### [Exercise]
Could you reproduce every line of the material below word for word, omitting the pictures?

Target location records:
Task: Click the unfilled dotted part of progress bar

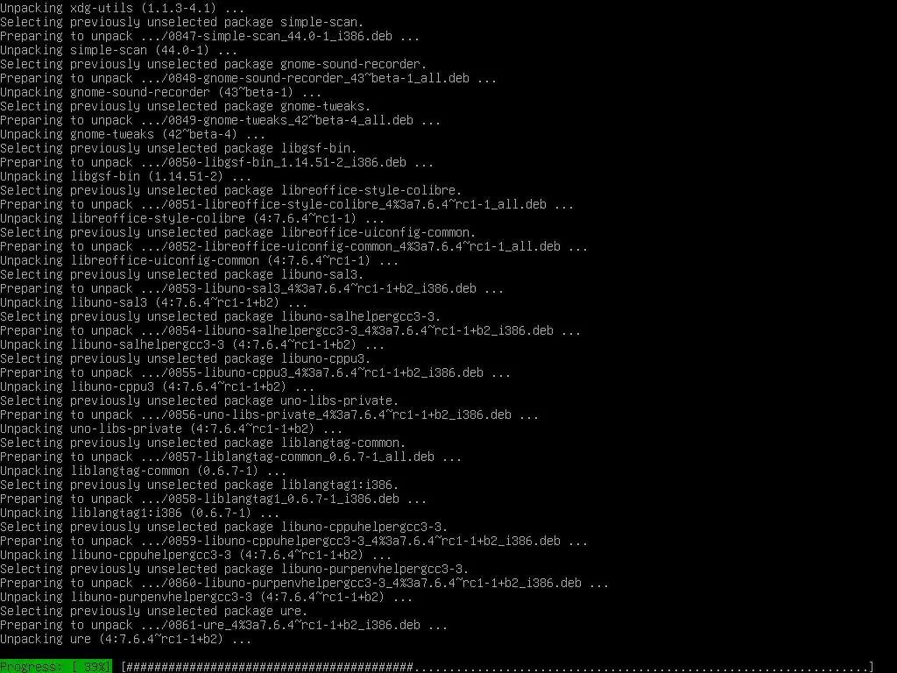Action: pos(641,667)
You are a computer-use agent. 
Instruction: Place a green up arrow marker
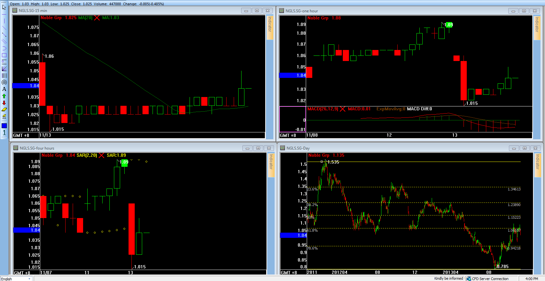[x=4, y=96]
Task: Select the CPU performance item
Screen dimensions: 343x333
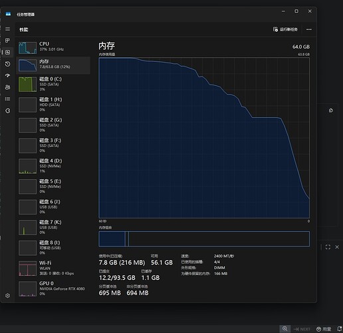Action: tap(53, 47)
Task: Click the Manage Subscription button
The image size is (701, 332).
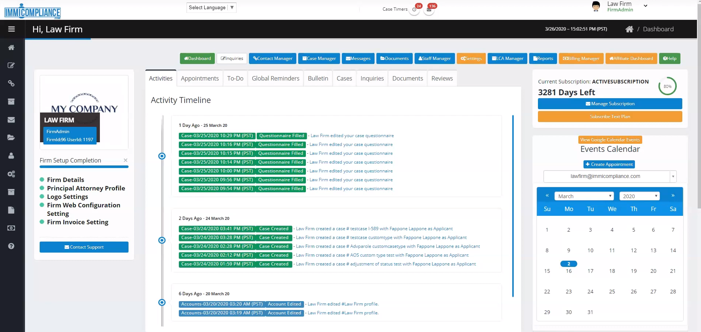Action: pyautogui.click(x=610, y=103)
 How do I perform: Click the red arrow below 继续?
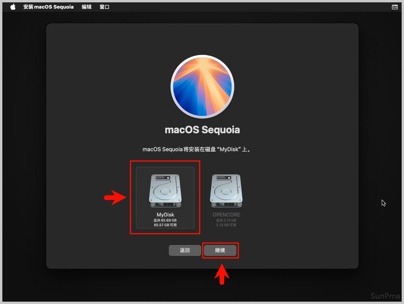pos(222,274)
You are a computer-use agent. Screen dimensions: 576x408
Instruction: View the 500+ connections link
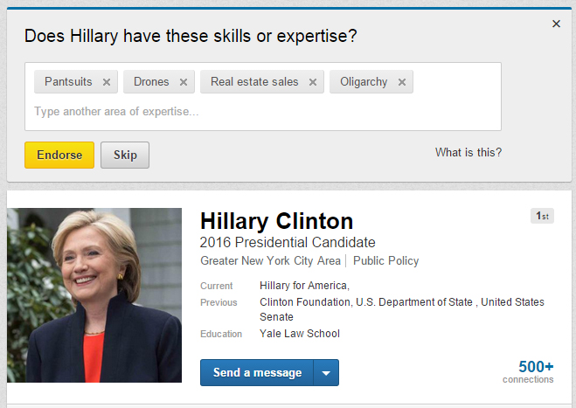535,370
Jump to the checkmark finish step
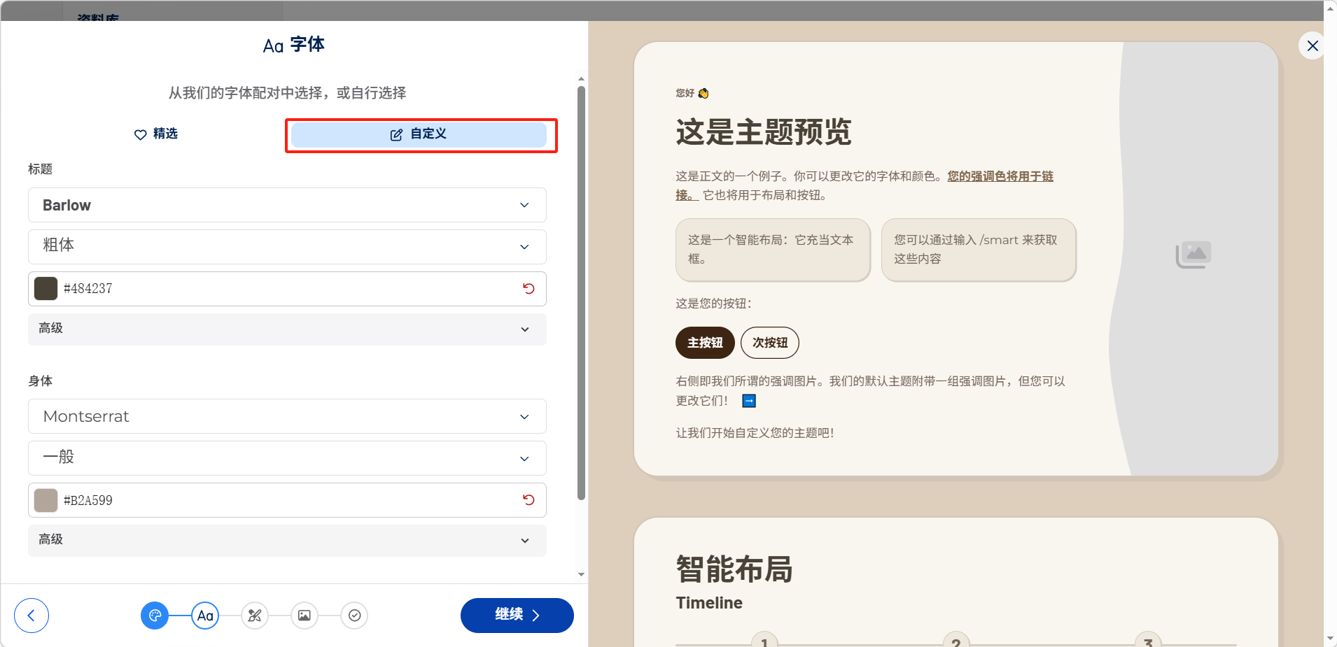The height and width of the screenshot is (647, 1337). 354,616
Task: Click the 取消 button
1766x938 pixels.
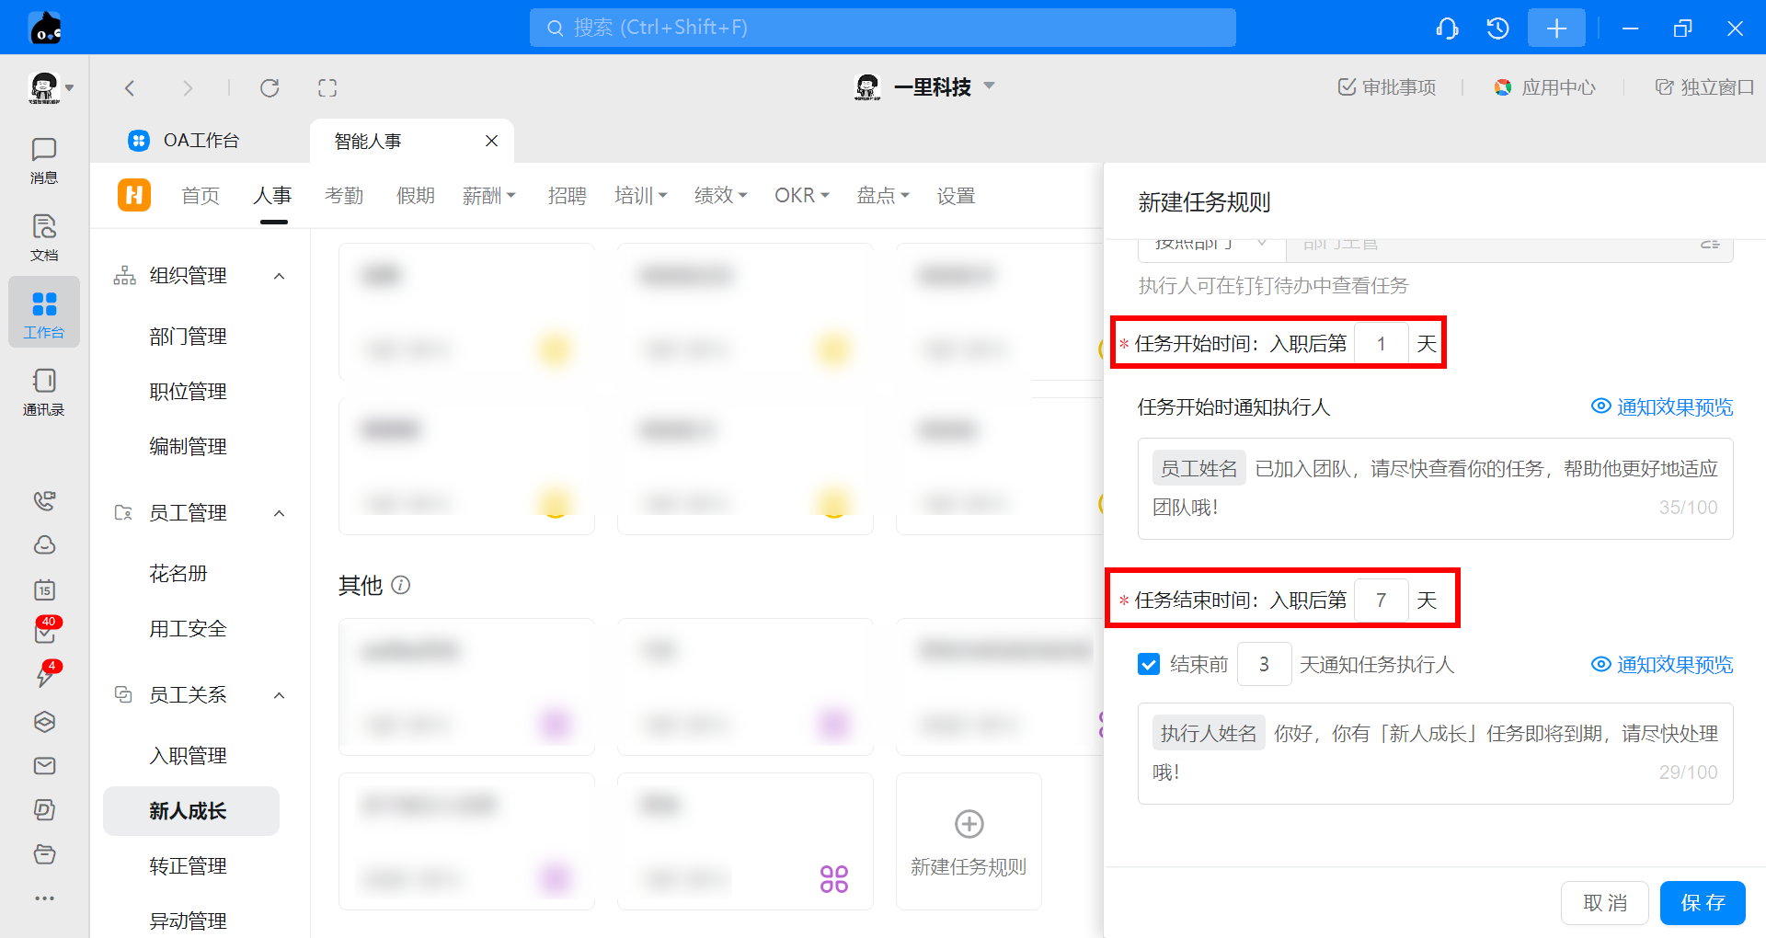Action: coord(1604,903)
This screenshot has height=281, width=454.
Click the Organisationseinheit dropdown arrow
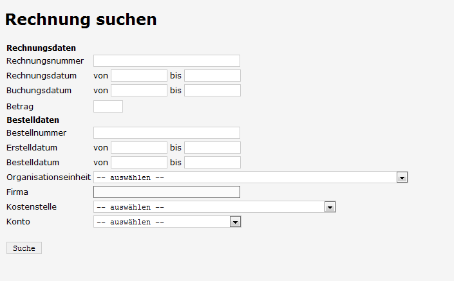[x=402, y=177]
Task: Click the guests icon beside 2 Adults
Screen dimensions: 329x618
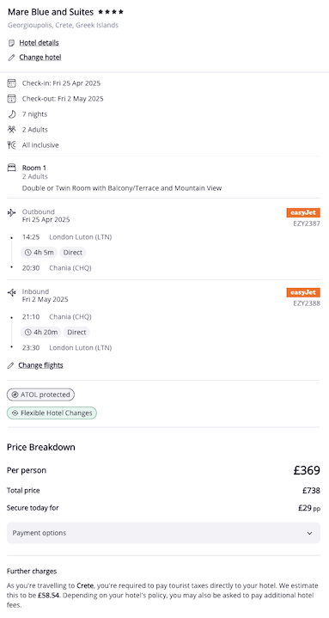Action: coord(11,129)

### [Exercise result]
Task: Click the unfilled dotted part of progress bar

Action: pos(641,667)
You are a computer-use agent. 
Instruction: Place a green up arrow marker
[x=4, y=96]
Task: Select the CPU performance item
Screen dimensions: 343x333
Action: tap(53, 47)
Task: Click the Manage Subscription button
The image size is (701, 332).
Action: pyautogui.click(x=610, y=103)
 How do I perform: Click the red arrow below 继续?
pos(222,274)
You are a computer-use agent. Screen dimensions: 576x408
Instruction: View the 500+ connections link
535,370
Jump to the checkmark finish step
The height and width of the screenshot is (647, 1337). 354,616
Task: Click the 取消 button
1766x938 pixels.
Action: coord(1604,903)
This screenshot has height=281, width=454.
Click the Organisationseinheit dropdown arrow
[x=402, y=177]
Task: Click the guests icon beside 2 Adults
Screen dimensions: 329x618
Action: coord(11,129)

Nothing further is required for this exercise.